Theoretically-based nonlinear prediction surfaces for the response of naval vessels under varying operational conditions are proposed and evaluated with respect to the structural response of the HSV-2 Swift. The nonlinear prediction surfaces are based on the theoretical relationships between the operational condition given in terms of the wave height, ship speed, and heading angle, and the ship response in terms of the vertical bending moment as derived from linear strip theory. Two theoretically-based nonlinear prediction surfaces are proposed and compared with linear prediction surfaces; both outperform linear surfaces in estimating low frequency response characteristics. For high frequency characteristics, the nonlinear and linear surfaces are comparable in their performance with linear surfaces occasionally outperforming the nonlinear ones.

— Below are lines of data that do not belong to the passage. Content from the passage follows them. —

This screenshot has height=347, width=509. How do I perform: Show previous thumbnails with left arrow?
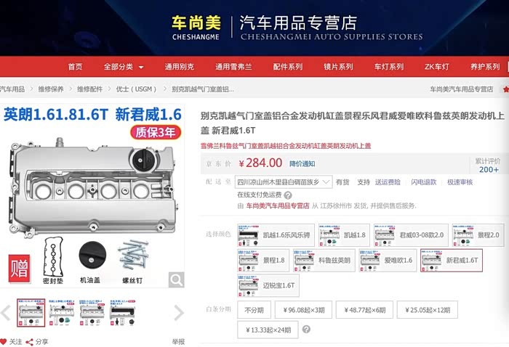coord(6,313)
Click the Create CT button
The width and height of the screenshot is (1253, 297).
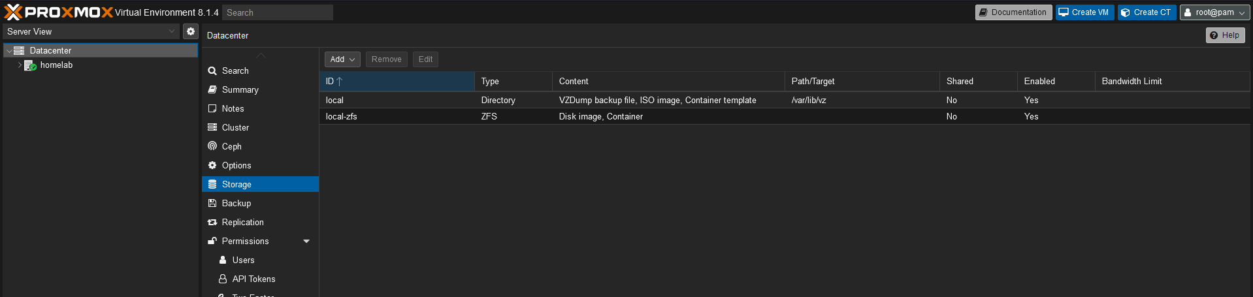pos(1147,12)
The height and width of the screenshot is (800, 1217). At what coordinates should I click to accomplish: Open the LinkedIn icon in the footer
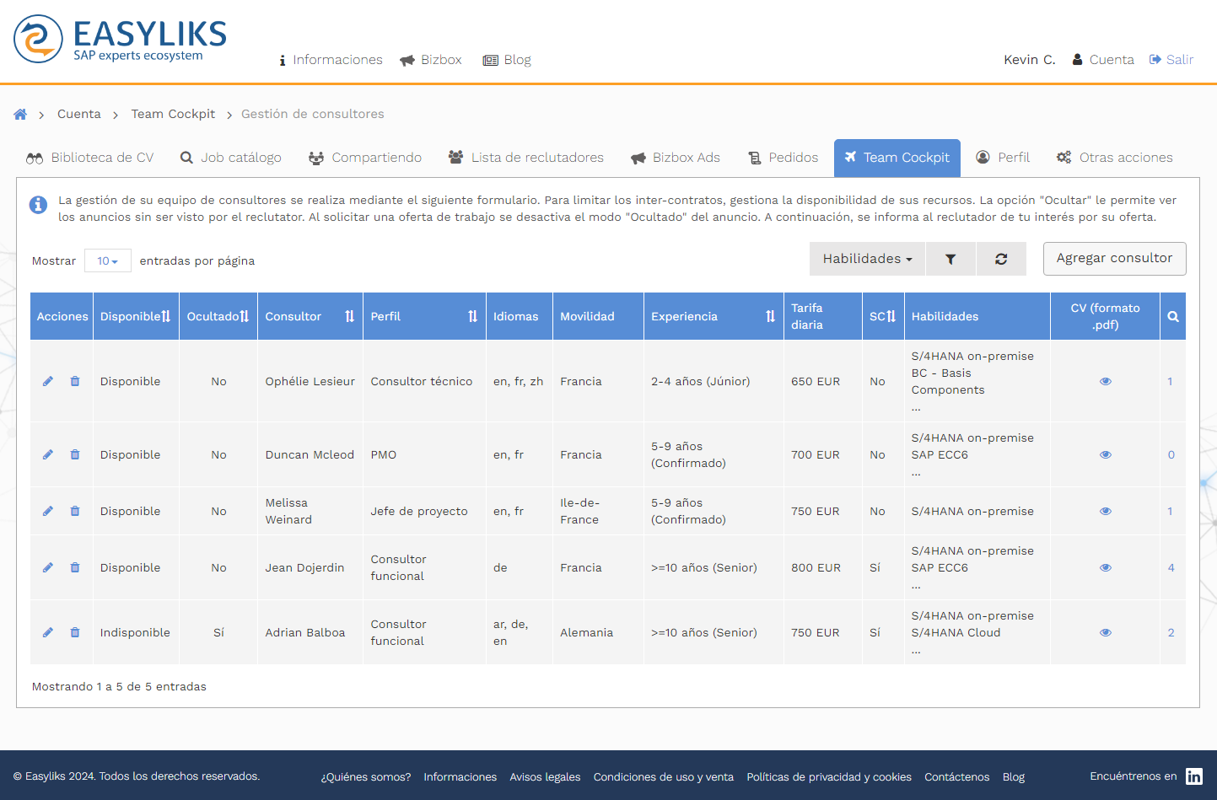click(1193, 776)
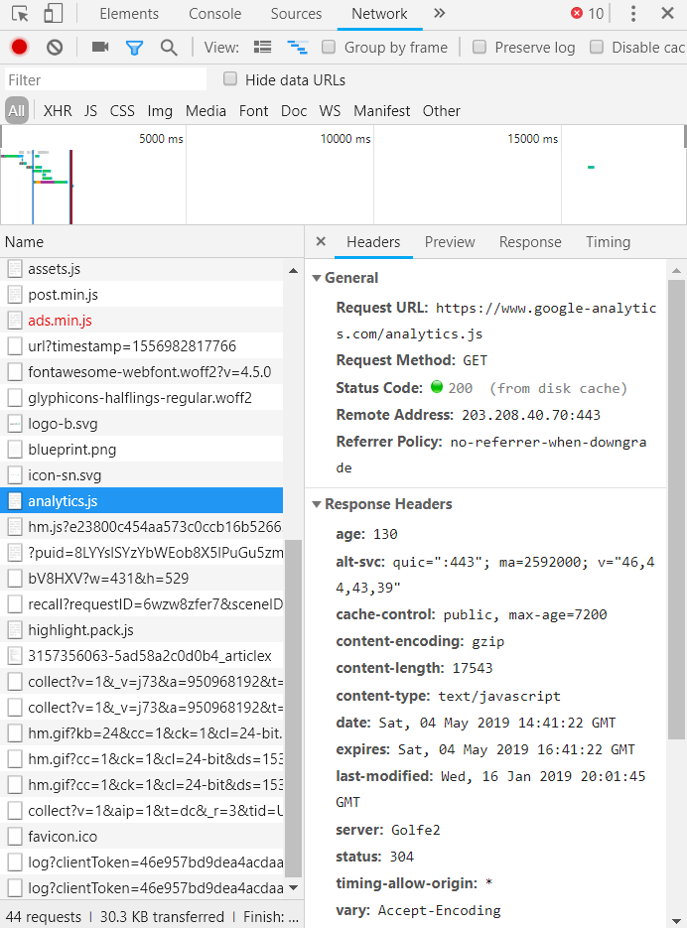Select ads.min.js request in list
Viewport: 687px width, 928px height.
(60, 321)
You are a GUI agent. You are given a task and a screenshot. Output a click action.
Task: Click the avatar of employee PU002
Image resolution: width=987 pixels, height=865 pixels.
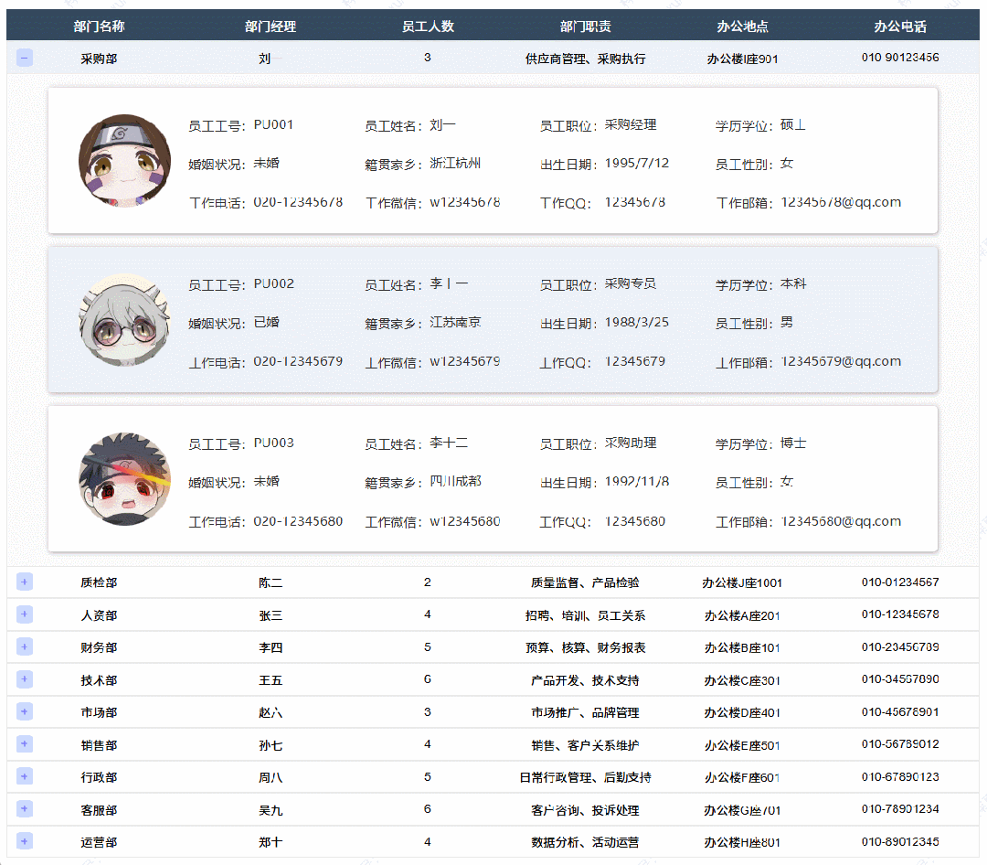click(x=124, y=320)
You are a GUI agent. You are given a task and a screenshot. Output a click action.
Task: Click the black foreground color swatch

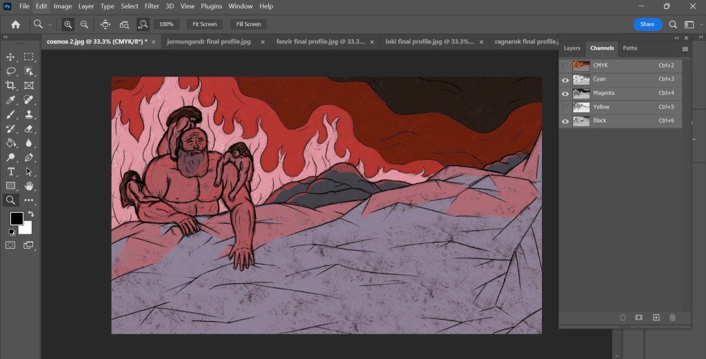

This is due to the fact that the nonlinear surfaces were developed based on the theoretical relationships of wave bending moments, which are governed by the low frequencies. However, slam impacts typically govern the high frequency response. The development of a separate surface for high frequency parameters which would focus on impact and slam loads may provide further enhancement to the prediction of the overall response. Additionally, the accuracy of the recorded SHM data is not included in the proposed methodology, which may contribute to the error in the developed surfaces.